Extracted information below:

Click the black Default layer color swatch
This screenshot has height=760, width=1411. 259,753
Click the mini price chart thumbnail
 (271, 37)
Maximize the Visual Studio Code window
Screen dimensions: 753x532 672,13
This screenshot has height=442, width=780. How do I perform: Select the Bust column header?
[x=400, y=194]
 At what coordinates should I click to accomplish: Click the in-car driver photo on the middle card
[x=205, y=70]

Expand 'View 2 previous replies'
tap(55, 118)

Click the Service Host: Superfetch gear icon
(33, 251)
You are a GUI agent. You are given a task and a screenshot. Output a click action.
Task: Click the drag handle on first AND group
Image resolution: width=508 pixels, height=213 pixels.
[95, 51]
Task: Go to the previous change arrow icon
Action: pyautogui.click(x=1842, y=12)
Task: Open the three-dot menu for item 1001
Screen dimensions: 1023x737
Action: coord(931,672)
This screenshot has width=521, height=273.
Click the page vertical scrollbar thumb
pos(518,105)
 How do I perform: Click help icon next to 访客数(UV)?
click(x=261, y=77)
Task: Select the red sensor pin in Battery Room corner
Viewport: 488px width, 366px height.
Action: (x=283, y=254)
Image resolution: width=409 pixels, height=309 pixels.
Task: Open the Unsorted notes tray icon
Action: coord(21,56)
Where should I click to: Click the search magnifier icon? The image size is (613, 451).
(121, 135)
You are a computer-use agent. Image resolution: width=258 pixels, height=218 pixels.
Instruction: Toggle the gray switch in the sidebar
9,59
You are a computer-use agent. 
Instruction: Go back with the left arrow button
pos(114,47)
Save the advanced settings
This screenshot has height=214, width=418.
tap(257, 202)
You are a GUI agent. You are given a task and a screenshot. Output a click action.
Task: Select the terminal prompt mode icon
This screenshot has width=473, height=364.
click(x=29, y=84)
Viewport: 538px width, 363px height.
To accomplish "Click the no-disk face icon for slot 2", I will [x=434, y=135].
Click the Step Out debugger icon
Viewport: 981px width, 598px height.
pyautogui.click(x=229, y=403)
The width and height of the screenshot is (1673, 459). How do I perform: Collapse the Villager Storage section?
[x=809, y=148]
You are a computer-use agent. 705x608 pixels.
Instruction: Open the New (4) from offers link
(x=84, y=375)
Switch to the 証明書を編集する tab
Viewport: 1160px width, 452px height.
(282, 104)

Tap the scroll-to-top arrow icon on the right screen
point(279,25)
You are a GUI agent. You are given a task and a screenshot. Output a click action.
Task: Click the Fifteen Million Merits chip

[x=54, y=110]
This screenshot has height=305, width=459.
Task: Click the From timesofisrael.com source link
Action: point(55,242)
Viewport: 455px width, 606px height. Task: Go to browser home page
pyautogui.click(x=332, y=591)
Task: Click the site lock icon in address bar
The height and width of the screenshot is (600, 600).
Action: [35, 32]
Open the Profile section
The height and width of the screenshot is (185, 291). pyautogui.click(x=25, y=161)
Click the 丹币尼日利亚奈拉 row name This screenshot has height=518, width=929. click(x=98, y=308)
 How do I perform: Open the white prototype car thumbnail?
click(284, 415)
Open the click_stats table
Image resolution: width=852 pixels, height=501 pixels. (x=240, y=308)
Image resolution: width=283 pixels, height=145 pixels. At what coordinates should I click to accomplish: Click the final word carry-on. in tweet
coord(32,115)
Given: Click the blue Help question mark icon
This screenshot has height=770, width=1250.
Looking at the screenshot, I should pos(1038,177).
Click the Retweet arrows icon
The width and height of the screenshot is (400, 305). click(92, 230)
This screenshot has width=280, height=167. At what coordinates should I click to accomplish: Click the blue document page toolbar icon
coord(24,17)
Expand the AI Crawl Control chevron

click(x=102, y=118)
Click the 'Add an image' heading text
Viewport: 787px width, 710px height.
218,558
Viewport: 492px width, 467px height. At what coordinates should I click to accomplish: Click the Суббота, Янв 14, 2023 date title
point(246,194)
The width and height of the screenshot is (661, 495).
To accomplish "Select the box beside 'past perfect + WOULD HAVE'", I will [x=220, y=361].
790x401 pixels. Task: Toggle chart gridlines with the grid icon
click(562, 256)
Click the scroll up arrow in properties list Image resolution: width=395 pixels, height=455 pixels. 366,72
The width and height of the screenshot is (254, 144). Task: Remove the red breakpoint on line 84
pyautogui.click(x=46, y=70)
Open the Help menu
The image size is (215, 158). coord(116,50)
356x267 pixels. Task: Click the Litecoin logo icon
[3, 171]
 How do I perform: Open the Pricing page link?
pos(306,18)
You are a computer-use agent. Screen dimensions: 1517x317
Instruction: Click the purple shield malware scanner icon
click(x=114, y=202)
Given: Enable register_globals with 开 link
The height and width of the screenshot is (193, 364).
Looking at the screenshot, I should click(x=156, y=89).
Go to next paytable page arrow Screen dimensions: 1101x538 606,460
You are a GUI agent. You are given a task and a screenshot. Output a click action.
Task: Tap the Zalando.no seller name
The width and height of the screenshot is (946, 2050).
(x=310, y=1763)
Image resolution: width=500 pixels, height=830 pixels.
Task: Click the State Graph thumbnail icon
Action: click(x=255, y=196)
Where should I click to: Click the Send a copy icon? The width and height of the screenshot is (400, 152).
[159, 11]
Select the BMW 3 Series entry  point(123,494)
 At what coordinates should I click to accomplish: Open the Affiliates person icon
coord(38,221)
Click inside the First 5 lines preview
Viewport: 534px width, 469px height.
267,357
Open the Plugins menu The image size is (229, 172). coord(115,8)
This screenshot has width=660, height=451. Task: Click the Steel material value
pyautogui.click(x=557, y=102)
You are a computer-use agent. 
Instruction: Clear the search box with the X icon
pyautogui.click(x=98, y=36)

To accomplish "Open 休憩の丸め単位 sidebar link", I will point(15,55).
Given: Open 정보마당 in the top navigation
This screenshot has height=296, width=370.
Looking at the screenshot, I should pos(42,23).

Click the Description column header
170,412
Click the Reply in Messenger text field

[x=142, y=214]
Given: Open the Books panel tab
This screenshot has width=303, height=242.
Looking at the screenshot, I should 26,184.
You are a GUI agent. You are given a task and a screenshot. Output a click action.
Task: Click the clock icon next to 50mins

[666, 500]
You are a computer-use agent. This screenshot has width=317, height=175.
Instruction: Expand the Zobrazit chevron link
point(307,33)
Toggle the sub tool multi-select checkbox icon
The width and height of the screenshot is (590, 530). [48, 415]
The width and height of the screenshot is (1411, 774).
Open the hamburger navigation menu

End of Extracted information.

## Requirement
All entries given above are to be printed again exactly.

## Output
Click the black Default layer color swatch
This screenshot has height=760, width=1411. 259,753
Click the mini price chart thumbnail
 (271, 37)
Maximize the Visual Studio Code window
Screen dimensions: 753x532 672,13
This screenshot has height=442, width=780. How do I perform: Select the Bust column header?
[x=400, y=194]
 At what coordinates should I click to accomplish: Click the in-car driver photo on the middle card
[x=205, y=70]

Expand 'View 2 previous replies'
tap(55, 118)

Click the Service Host: Superfetch gear icon
(33, 251)
You are a GUI agent. You are given a task and a screenshot. Output a click action.
Task: Click the drag handle on first AND group
Image resolution: width=508 pixels, height=213 pixels.
[95, 51]
Task: Go to the previous change arrow icon
Action: pyautogui.click(x=1842, y=12)
Task: Open the three-dot menu for item 1001
Screen dimensions: 1023x737
Action: coord(931,672)
This screenshot has width=521, height=273.
Click the page vertical scrollbar thumb
pos(518,105)
 How do I perform: Click help icon next to 访客数(UV)?
click(x=261, y=77)
Task: Select the red sensor pin in Battery Room corner
Viewport: 488px width, 366px height.
Action: (x=283, y=254)
Image resolution: width=409 pixels, height=309 pixels.
Task: Open the Unsorted notes tray icon
Action: coord(21,56)
Where should I click to: Click the search magnifier icon? The image size is (613, 451).
(121, 135)
You are a computer-use agent. Image resolution: width=258 pixels, height=218 pixels.
Instruction: Toggle the gray switch in the sidebar
9,59
You are a computer-use agent. 
Instruction: Go back with the left arrow button
pos(114,47)
Save the advanced settings
This screenshot has height=214, width=418.
tap(257, 202)
You are a GUI agent. You are given a task and a screenshot. Output a click action.
Task: Select the terminal prompt mode icon
This screenshot has width=473, height=364.
click(x=29, y=84)
Viewport: 538px width, 363px height.
To accomplish "Click the no-disk face icon for slot 2", I will [x=434, y=135].
Click the Step Out debugger icon
Viewport: 981px width, 598px height.
pyautogui.click(x=229, y=403)
The width and height of the screenshot is (1673, 459). How do I perform: Collapse the Villager Storage section?
[x=809, y=148]
You are a computer-use agent. 705x608 pixels.
Instruction: Open the New (4) from offers link
(x=84, y=375)
Switch to the 証明書を編集する tab
Viewport: 1160px width, 452px height.
(282, 104)

Tap the scroll-to-top arrow icon on the right screen
point(279,25)
You are a GUI agent. You are given a task and a screenshot. Output a click action.
Task: Click the Fifteen Million Merits chip

[x=54, y=110]
This screenshot has height=305, width=459.
Task: Click the From timesofisrael.com source link
Action: point(55,242)
Viewport: 455px width, 606px height. Task: Go to browser home page
pyautogui.click(x=332, y=591)
Task: Click the site lock icon in address bar
The height and width of the screenshot is (600, 600).
Action: [35, 32]
Open the Profile section
The height and width of the screenshot is (185, 291). pyautogui.click(x=25, y=161)
Click the 丹币尼日利亚奈拉 row name This screenshot has height=518, width=929. click(x=98, y=308)
 How do I perform: Open the white prototype car thumbnail?
click(284, 415)
Open the click_stats table
Image resolution: width=852 pixels, height=501 pixels. (x=240, y=308)
Image resolution: width=283 pixels, height=145 pixels. At what coordinates should I click to accomplish: Click the final word carry-on. in tweet
coord(32,115)
Given: Click the blue Help question mark icon
This screenshot has height=770, width=1250.
Looking at the screenshot, I should pos(1038,177).
Click the Retweet arrows icon
The width and height of the screenshot is (400, 305). click(92, 230)
This screenshot has width=280, height=167. At what coordinates should I click to accomplish: Click the blue document page toolbar icon
coord(24,17)
Expand the AI Crawl Control chevron

click(x=102, y=118)
Click the 'Add an image' heading text
Viewport: 787px width, 710px height.
218,558
Viewport: 492px width, 467px height. At what coordinates should I click to accomplish: Click the Суббота, Янв 14, 2023 date title
point(246,194)
The width and height of the screenshot is (661, 495).
To accomplish "Select the box beside 'past perfect + WOULD HAVE'", I will [x=220, y=361].
790x401 pixels. Task: Toggle chart gridlines with the grid icon
click(562, 256)
Click the scroll up arrow in properties list Image resolution: width=395 pixels, height=455 pixels. 366,72
The width and height of the screenshot is (254, 144). Task: Remove the red breakpoint on line 84
pyautogui.click(x=46, y=70)
Open the Help menu
The image size is (215, 158). coord(116,50)
356x267 pixels. Task: Click the Litecoin logo icon
[3, 171]
 How do I perform: Open the Pricing page link?
pos(306,18)
You are a computer-use agent. Screen dimensions: 1517x317
Instruction: Click the purple shield malware scanner icon
click(x=114, y=202)
Given: Enable register_globals with 开 link
The height and width of the screenshot is (193, 364).
Looking at the screenshot, I should click(x=156, y=89).
Go to next paytable page arrow Screen dimensions: 1101x538 606,460
You are a GUI agent. You are given a task and a screenshot. Output a click action.
Task: Tap the Zalando.no seller name
The width and height of the screenshot is (946, 2050).
(x=310, y=1763)
Image resolution: width=500 pixels, height=830 pixels.
Task: Click the State Graph thumbnail icon
Action: click(x=255, y=196)
Where should I click to: Click the Send a copy icon? The width and height of the screenshot is (400, 152).
[159, 11]
Select the BMW 3 Series entry  point(123,494)
 At what coordinates should I click to accomplish: Open the Affiliates person icon
coord(38,221)
Click inside the First 5 lines preview
Viewport: 534px width, 469px height.
267,357
Open the Plugins menu The image size is (229, 172). coord(115,8)
This screenshot has width=660, height=451. Task: Click the Steel material value
pyautogui.click(x=557, y=102)
You are a computer-use agent. 
Instruction: Clear the search box with the X icon
pyautogui.click(x=98, y=36)

To accomplish "Open 休憩の丸め単位 sidebar link", I will point(15,55).
Given: Open 정보마당 in the top navigation
This screenshot has height=296, width=370.
Looking at the screenshot, I should pos(42,23).

Click the Description column header
170,412
Click the Reply in Messenger text field

[x=142, y=214]
Given: Open the Books panel tab
This screenshot has width=303, height=242.
Looking at the screenshot, I should 26,184.
You are a GUI agent. You are given a task and a screenshot. Output a click action.
Task: Click the clock icon next to 50mins

[666, 500]
You are a computer-use agent. This screenshot has width=317, height=175.
Instruction: Expand the Zobrazit chevron link
point(307,33)
Toggle the sub tool multi-select checkbox icon
The width and height of the screenshot is (590, 530). [48, 415]
The width and height of the screenshot is (1411, 774).
Open the hamburger navigation menu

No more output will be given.